Myers and other officials expect HHS to issue rules for “medical loss ratios” that limit profits and force plans to spend a minimum portion of revenue on medical care. Such restrictions already apply to other insurance under the health law.
Imposing blanket profit standards on diverse Medicaid programs “would be terrible policy,” he said.
TennCare director Gordon, who frequently advises other states on Medicaid, rejects suggestions that managed-care networks are inadequate or that contractors deny needed care. Third-party surveys show that 90 percent of Tennessee doctors take TennCare and most of them take new TennCare patients, he said, although consumer advocates dispute this.
TennCare members sometimes have trouble seeing specialist doctors, but so do patients in commercial plans, he said. Like many state Medicaid directors, he wonders how HHS can publish network rules for 50 states with widely varying geographies and health systems.
“We actually have a pretty solid network,” he said, with systems to closely track how contracted insurers are performing. The HHS investigation into Medicaid doctor networks “looked at it very narrowly” and “gives you a less complete picture of what’s going on in the states,” he said.
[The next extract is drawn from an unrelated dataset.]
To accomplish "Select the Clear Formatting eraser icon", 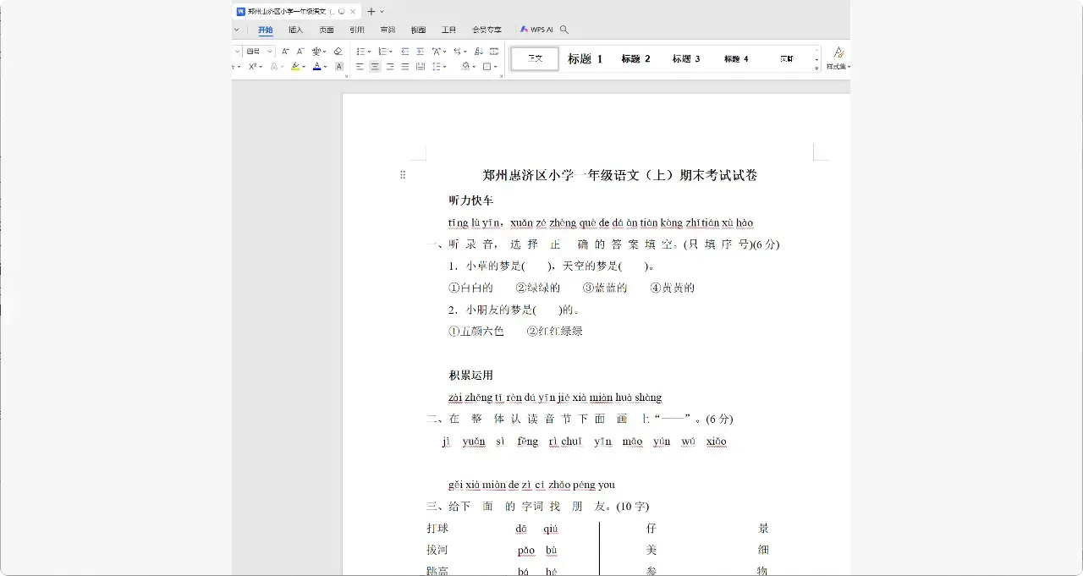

Written the wrong way, Gordon said, HHS limits on managed-care profits could discourage spending on coordinators who improve care quality at decreased cost.
“Yeah, we’re a little concerned,” about the proposed rules to be published by the Centers for Medicare & Medicaid Services, or CMS, he added. “There are some things that we think may have adverse effects.”
Other Tennesseans tend to oppose Washington decrees no matter what they say.
“We need to keep CMS out of our business. They have done nothing but screw everybody up,” said Dr. Iris Snider, an Athens pediatrician who praises the job Gordon and other officials have done with TennCare. “It really worries me … when we finally get a system that’s working reasonably well for my patients.”
This article is provided by Kaiser Health News, a nonprofit national health policy news service.